ASSIGNMENT =
Could you write out every entry exactly as it stands?

===

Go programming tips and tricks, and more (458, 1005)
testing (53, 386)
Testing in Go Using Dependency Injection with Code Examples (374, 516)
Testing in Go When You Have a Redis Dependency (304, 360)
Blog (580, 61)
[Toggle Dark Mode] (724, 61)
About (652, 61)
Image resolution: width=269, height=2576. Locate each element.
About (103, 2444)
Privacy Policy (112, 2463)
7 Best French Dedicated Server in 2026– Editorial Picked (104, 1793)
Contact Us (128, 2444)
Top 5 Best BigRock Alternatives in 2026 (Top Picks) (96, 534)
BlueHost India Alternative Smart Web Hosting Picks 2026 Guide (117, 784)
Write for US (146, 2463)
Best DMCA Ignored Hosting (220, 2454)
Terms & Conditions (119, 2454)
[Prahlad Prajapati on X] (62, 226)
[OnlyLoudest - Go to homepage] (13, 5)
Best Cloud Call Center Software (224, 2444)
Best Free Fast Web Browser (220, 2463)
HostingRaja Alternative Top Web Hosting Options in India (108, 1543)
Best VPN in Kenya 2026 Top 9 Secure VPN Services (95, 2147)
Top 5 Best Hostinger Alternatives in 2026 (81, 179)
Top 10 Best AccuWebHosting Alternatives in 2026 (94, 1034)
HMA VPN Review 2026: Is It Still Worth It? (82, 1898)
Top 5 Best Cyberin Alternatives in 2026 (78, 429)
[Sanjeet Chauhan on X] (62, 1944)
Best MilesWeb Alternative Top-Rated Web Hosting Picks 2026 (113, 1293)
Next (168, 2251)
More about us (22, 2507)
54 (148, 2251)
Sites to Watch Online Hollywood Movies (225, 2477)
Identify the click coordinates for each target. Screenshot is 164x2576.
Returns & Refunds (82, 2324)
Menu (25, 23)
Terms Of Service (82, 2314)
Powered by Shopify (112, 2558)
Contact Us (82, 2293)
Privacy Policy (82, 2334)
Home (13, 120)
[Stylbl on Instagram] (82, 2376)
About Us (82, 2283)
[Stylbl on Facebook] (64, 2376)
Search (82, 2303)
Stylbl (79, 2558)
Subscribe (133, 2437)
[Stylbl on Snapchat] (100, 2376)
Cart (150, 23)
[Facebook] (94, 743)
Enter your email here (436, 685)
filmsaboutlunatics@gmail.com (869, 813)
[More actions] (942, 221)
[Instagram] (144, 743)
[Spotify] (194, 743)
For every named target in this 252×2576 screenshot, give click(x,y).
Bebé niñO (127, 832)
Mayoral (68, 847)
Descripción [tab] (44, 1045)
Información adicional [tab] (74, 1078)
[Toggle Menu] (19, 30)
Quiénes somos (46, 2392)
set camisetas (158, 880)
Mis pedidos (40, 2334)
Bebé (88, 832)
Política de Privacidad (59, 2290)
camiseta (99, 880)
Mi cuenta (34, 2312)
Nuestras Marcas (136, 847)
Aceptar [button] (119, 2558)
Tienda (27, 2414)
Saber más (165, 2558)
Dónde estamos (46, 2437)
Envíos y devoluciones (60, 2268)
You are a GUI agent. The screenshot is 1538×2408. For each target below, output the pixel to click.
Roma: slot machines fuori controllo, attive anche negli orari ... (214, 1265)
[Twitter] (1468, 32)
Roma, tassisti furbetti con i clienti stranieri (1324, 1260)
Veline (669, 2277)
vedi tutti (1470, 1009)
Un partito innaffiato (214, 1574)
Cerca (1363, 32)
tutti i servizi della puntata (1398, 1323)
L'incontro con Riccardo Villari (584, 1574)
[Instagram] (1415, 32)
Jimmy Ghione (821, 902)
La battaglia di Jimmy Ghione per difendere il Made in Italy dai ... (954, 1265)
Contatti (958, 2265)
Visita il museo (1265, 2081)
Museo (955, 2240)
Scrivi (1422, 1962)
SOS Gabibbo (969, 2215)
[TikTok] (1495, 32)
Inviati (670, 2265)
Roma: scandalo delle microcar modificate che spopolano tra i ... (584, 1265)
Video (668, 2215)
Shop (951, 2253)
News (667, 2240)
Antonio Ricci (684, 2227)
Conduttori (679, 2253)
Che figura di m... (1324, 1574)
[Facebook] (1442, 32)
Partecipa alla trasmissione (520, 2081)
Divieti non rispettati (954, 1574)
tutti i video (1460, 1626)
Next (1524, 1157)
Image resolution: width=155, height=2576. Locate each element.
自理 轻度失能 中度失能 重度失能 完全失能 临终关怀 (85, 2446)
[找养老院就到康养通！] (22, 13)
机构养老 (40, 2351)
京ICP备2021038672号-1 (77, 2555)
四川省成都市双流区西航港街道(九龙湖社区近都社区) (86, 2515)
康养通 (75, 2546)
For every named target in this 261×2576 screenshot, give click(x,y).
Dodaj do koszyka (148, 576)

===

WRITTEN SOLUTION =
Go programming tips and tricks, and more (458, 1005)
testing (53, 386)
Testing in Go Using Dependency Injection with Code Examples (374, 516)
Testing in Go When You Have a Redis Dependency (304, 360)
Blog (580, 61)
[Toggle Dark Mode] (724, 61)
About (652, 61)
Image resolution: width=269, height=2576. Locate each element.
About (103, 2444)
Privacy Policy (112, 2463)
7 Best French Dedicated Server in 2026– Editorial Picked (104, 1793)
Contact Us (128, 2444)
Top 5 Best BigRock Alternatives in 2026 (Top Picks) (96, 534)
BlueHost India Alternative Smart Web Hosting Picks 2026 Guide (117, 784)
Write for US (146, 2463)
Best DMCA Ignored Hosting (220, 2454)
Terms & Conditions (119, 2454)
[Prahlad Prajapati on X] (62, 226)
[OnlyLoudest - Go to homepage] (13, 5)
Best Cloud Call Center Software (224, 2444)
Best Free Fast Web Browser (220, 2463)
HostingRaja Alternative Top Web Hosting Options in India (108, 1543)
Best VPN in Kenya 2026 Top 9 Secure VPN Services (95, 2147)
Top 5 Best Hostinger Alternatives in 2026 (81, 179)
Top 10 Best AccuWebHosting Alternatives in 2026 (94, 1034)
HMA VPN Review 2026: Is It Still Worth It? (82, 1898)
Top 5 Best Cyberin Alternatives in 2026 (78, 429)
[Sanjeet Chauhan on X] (62, 1944)
Best MilesWeb Alternative Top-Rated Web Hosting Picks 2026 (113, 1293)
Next (168, 2251)
More about us (22, 2507)
54 (148, 2251)
Sites to Watch Online Hollywood Movies (225, 2477)
Identify the click coordinates for each target. Screenshot is 164x2576.
Returns & Refunds (82, 2324)
Menu (25, 23)
Terms Of Service (82, 2314)
Powered by Shopify (112, 2558)
Contact Us (82, 2293)
Privacy Policy (82, 2334)
Home (13, 120)
[Stylbl on Instagram] (82, 2376)
About Us (82, 2283)
[Stylbl on Facebook] (64, 2376)
Search (82, 2303)
Stylbl (79, 2558)
Subscribe (133, 2437)
[Stylbl on Snapchat] (100, 2376)
Cart (150, 23)
[Facebook] (94, 743)
Enter your email here (436, 685)
filmsaboutlunatics@gmail.com (869, 813)
[More actions] (942, 221)
[Instagram] (144, 743)
[Spotify] (194, 743)
For every named target in this 252×2576 screenshot, give click(x,y).
Bebé niñO (127, 832)
Mayoral (68, 847)
Descripción [tab] (44, 1045)
Información adicional [tab] (74, 1078)
[Toggle Menu] (19, 30)
Quiénes somos (46, 2392)
set camisetas (158, 880)
Mis pedidos (40, 2334)
Bebé (88, 832)
Política de Privacidad (59, 2290)
camiseta (99, 880)
Mi cuenta (34, 2312)
Nuestras Marcas (136, 847)
Aceptar [button] (119, 2558)
Tienda (27, 2414)
Saber más (165, 2558)
Dónde estamos (46, 2437)
Envíos y devoluciones (60, 2268)
You are a GUI agent. The screenshot is 1538×2408. For each target below, output the pixel to click.
Roma: slot machines fuori controllo, attive anche negli orari ... (214, 1265)
[Twitter] (1468, 32)
Roma, tassisti furbetti con i clienti stranieri (1324, 1260)
Veline (669, 2277)
vedi tutti (1470, 1009)
Un partito innaffiato (214, 1574)
Cerca (1363, 32)
tutti i servizi della puntata (1398, 1323)
L'incontro con Riccardo Villari (584, 1574)
[Instagram] (1415, 32)
Jimmy Ghione (821, 902)
La battaglia di Jimmy Ghione per difendere il Made in Italy dai ... (954, 1265)
Contatti (958, 2265)
Visita il museo (1265, 2081)
Museo (955, 2240)
Scrivi (1422, 1962)
SOS Gabibbo (969, 2215)
[TikTok] (1495, 32)
Inviati (670, 2265)
Roma: scandalo delle microcar modificate che spopolano tra i ... (584, 1265)
Video (668, 2215)
Shop (951, 2253)
News (667, 2240)
Antonio Ricci (684, 2227)
Conduttori (679, 2253)
Che figura di m... (1324, 1574)
[Facebook] (1442, 32)
Partecipa alla trasmissione (520, 2081)
Divieti non rispettati (954, 1574)
tutti i video (1460, 1626)
Next (1524, 1157)
Image resolution: width=155, height=2576. Locate each element.
自理 轻度失能 中度失能 重度失能 完全失能 临终关怀 (85, 2446)
[找养老院就到康养通！] (22, 13)
机构养老 (40, 2351)
京ICP备2021038672号-1 (77, 2555)
四川省成都市双流区西航港街道(九龙湖社区近都社区) (86, 2515)
康养通 (75, 2546)
For every named target in this 261×2576 screenshot, give click(x,y).
Dodaj do koszyka (148, 576)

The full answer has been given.